_Aufgabenstellung_
Welche Bedeutung hat das Wort „Bukid“ auf Waray Waray laut dem Textauszug über das Klettern?

_Textauszug_
════════════════

Das Klettern waechst hier zu meinem neuen Hauptsport aus. 3 - 5 Mal die Woche mach ich das an der Kletterwand im Bukid-Outdoorshop ("Berg" auf Waray Waray), gelegentlich kommen dazu Fels-Erkundungstouren am Wochenende. 4 Mal waren wir bis jetzt Outdoor klettern, und jedesmal war's einfach nur uebergeil (obwohl das vierte Mal nicht allzu schoen geendet ist - das muss ich zugeben). Felsen examinieren, Routen finden, abklettern, naechsten Felsen rannehmen. Wenn die Routen dann noch in hoehere Gefilde ragen, werden Massen an Adrenalin ausgestossen, die biologisch kaum produzierbar sein muessten. Aufregung pur.
Immer den Gedanken "Hoch oder sehr, sehr weit runter" im Hinterkopf geht's hoeher und hoeher, bis man irgendwannmal wieder runter muss, was meistens noch viel lustiger als der Aufstieg is. Zwei meiner Kletterkumpanen haben schon mehr als 20 Minuten auf Felssimsen verbracht, weil sie keinen Weg runter gefunden haben.
Um sich zu verstaendigen, werden die Routen mit irgendwelchen Namen versehen, an die sich jeder erinnern kann. Zu den coolsten Routen gehoeren beispielsweise "Hurts like Hell", "Where Winnie the Poo died", "Hourts even more than Hell", "Fuck ze Bitch", "Route of Death Version XIII.4.2" oder "Why just now?!".

Anfang April wurd' ich Dritter in 'nem Kletterwettkampf und hab so ganze 200 Pesos (3 Euro!) + Aufkleber + noch irgendwas gewonnen :D

Kurz danach, auch irgendwann im April, hab ich nen "deutschen" Abend bei mir in der Lagerhalle geschmissen und 5 Freunde aus'm Bukid eingeladen. Sie durften das erste Mal in ihrem Leben Chili con Carne und Bratkartoffeln essen. Very delicious it was, yes!

════════════════

_Daten_

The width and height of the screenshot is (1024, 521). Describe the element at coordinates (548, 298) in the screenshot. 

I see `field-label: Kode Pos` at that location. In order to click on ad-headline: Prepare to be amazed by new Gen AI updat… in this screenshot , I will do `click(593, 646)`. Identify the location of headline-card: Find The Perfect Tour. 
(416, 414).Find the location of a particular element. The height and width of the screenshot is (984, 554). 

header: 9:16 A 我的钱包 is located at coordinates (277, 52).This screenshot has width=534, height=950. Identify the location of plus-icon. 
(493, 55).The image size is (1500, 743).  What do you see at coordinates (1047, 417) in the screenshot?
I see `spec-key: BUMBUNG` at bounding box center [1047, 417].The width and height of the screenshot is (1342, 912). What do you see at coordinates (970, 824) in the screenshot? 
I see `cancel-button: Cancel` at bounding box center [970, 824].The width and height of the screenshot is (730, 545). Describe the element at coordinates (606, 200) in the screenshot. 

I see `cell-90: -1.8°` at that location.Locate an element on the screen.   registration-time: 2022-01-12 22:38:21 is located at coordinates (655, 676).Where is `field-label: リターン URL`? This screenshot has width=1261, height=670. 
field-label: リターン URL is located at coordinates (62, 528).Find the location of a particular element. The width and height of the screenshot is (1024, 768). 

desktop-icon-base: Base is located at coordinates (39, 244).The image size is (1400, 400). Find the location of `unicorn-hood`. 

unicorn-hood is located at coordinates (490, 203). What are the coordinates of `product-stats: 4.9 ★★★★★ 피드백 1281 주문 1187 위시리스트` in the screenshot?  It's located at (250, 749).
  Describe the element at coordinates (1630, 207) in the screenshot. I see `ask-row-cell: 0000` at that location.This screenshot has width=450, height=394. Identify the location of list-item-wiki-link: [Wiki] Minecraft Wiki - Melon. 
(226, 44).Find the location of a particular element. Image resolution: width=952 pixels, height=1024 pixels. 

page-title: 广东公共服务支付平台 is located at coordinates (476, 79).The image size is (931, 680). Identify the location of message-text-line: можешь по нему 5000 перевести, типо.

════════════════

_Endgültige Antwort_
„Bukid“ bedeutet auf Waray Waray „Berg“.